Target position records:

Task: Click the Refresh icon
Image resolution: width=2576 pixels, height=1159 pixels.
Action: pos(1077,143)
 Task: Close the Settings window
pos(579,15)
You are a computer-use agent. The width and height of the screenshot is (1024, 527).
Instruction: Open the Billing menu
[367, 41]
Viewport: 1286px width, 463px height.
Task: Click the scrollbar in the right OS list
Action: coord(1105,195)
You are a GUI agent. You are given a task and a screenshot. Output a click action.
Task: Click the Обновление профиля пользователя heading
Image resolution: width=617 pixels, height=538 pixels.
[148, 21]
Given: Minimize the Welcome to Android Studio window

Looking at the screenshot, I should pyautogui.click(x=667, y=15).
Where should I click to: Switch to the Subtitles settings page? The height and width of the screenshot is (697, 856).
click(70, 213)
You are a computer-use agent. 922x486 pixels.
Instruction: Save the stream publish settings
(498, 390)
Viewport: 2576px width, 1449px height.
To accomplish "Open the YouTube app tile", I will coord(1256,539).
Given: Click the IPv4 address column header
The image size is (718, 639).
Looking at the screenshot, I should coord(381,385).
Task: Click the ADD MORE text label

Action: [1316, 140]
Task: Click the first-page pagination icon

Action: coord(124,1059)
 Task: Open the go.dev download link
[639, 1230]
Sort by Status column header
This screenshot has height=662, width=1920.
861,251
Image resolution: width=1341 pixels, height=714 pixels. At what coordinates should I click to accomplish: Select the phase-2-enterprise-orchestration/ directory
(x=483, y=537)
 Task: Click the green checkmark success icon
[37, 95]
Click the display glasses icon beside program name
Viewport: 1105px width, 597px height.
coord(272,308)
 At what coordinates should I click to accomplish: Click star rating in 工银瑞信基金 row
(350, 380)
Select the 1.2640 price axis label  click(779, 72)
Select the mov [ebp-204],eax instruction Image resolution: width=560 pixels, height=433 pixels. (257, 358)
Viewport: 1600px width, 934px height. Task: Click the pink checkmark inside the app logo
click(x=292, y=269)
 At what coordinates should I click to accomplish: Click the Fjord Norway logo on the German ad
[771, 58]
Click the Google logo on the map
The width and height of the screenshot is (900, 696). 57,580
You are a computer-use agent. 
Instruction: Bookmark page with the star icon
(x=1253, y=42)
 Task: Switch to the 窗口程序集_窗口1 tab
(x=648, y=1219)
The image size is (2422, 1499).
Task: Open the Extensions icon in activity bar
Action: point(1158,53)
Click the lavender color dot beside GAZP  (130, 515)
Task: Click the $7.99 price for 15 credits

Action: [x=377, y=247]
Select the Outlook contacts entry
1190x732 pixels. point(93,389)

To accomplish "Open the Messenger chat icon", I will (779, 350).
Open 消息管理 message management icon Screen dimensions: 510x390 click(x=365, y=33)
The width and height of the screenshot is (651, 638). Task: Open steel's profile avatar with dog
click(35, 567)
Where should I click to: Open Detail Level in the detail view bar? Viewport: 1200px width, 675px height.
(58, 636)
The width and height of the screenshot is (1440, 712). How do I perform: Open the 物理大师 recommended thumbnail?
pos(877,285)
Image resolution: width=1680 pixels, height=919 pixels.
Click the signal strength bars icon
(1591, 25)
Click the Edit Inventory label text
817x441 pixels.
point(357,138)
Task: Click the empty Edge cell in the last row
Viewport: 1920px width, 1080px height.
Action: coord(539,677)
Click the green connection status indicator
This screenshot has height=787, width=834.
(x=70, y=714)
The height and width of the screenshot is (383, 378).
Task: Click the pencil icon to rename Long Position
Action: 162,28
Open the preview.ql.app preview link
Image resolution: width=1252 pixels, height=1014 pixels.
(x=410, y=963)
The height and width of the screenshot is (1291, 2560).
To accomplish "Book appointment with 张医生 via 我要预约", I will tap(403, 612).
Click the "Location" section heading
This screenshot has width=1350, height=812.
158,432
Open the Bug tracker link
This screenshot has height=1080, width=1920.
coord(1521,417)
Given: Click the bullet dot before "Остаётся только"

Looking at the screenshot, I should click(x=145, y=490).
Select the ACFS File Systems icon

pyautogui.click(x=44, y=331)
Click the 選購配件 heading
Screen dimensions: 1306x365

● **INSTRUCTION**
Copy every item above back out, character for character, keeping each line as it is.

● **EXERCISE OUTPUT**
Task: Click the Refresh icon
Image resolution: width=2576 pixels, height=1159 pixels.
Action: pos(1077,143)
 Task: Close the Settings window
pos(579,15)
You are a computer-use agent. The width and height of the screenshot is (1024, 527).
Instruction: Open the Billing menu
[367, 41]
Viewport: 1286px width, 463px height.
Task: Click the scrollbar in the right OS list
Action: coord(1105,195)
You are a GUI agent. You are given a task and a screenshot. Output a click action.
Task: Click the Обновление профиля пользователя heading
Image resolution: width=617 pixels, height=538 pixels.
[148, 21]
Given: Minimize the Welcome to Android Studio window

Looking at the screenshot, I should pyautogui.click(x=667, y=15).
Where should I click to: Switch to the Subtitles settings page? The height and width of the screenshot is (697, 856).
click(70, 213)
You are a computer-use agent. 922x486 pixels.
Instruction: Save the stream publish settings
(498, 390)
Viewport: 2576px width, 1449px height.
To accomplish "Open the YouTube app tile", I will coord(1256,539).
Given: Click the IPv4 address column header
The image size is (718, 639).
Looking at the screenshot, I should coord(381,385).
Task: Click the ADD MORE text label

Action: [1316, 140]
Task: Click the first-page pagination icon

Action: coord(124,1059)
 Task: Open the go.dev download link
[639, 1230]
Sort by Status column header
This screenshot has height=662, width=1920.
861,251
Image resolution: width=1341 pixels, height=714 pixels. At what coordinates should I click to accomplish: Select the phase-2-enterprise-orchestration/ directory
(x=483, y=537)
 Task: Click the green checkmark success icon
[37, 95]
Click the display glasses icon beside program name
Viewport: 1105px width, 597px height.
coord(272,308)
 At what coordinates should I click to accomplish: Click star rating in 工银瑞信基金 row
(350, 380)
Select the 1.2640 price axis label  click(779, 72)
Select the mov [ebp-204],eax instruction Image resolution: width=560 pixels, height=433 pixels. (257, 358)
Viewport: 1600px width, 934px height. Task: Click the pink checkmark inside the app logo
click(x=292, y=269)
 At what coordinates should I click to accomplish: Click the Fjord Norway logo on the German ad
[771, 58]
Click the Google logo on the map
The width and height of the screenshot is (900, 696). 57,580
You are a computer-use agent. 
Instruction: Bookmark page with the star icon
(x=1253, y=42)
 Task: Switch to the 窗口程序集_窗口1 tab
(x=648, y=1219)
The image size is (2422, 1499).
Task: Open the Extensions icon in activity bar
Action: point(1158,53)
Click the lavender color dot beside GAZP  (130, 515)
Task: Click the $7.99 price for 15 credits

Action: [x=377, y=247]
Select the Outlook contacts entry
1190x732 pixels. point(93,389)

To accomplish "Open the Messenger chat icon", I will (779, 350).
Open 消息管理 message management icon Screen dimensions: 510x390 click(x=365, y=33)
The width and height of the screenshot is (651, 638). Task: Open steel's profile avatar with dog
click(35, 567)
Where should I click to: Open Detail Level in the detail view bar? Viewport: 1200px width, 675px height.
(58, 636)
The width and height of the screenshot is (1440, 712). How do I perform: Open the 物理大师 recommended thumbnail?
pos(877,285)
Image resolution: width=1680 pixels, height=919 pixels.
Click the signal strength bars icon
(1591, 25)
Click the Edit Inventory label text
817x441 pixels.
point(357,138)
Task: Click the empty Edge cell in the last row
Viewport: 1920px width, 1080px height.
Action: coord(539,677)
Click the green connection status indicator
This screenshot has height=787, width=834.
(x=70, y=714)
The height and width of the screenshot is (383, 378).
Task: Click the pencil icon to rename Long Position
Action: 162,28
Open the preview.ql.app preview link
Image resolution: width=1252 pixels, height=1014 pixels.
(x=410, y=963)
The height and width of the screenshot is (1291, 2560).
To accomplish "Book appointment with 张医生 via 我要预约", I will tap(403, 612).
Click the "Location" section heading
This screenshot has width=1350, height=812.
158,432
Open the Bug tracker link
This screenshot has height=1080, width=1920.
coord(1521,417)
Given: Click the bullet dot before "Остаётся только"

Looking at the screenshot, I should click(x=145, y=490).
Select the ACFS File Systems icon

pyautogui.click(x=44, y=331)
Click the 選購配件 heading
Screen dimensions: 1306x365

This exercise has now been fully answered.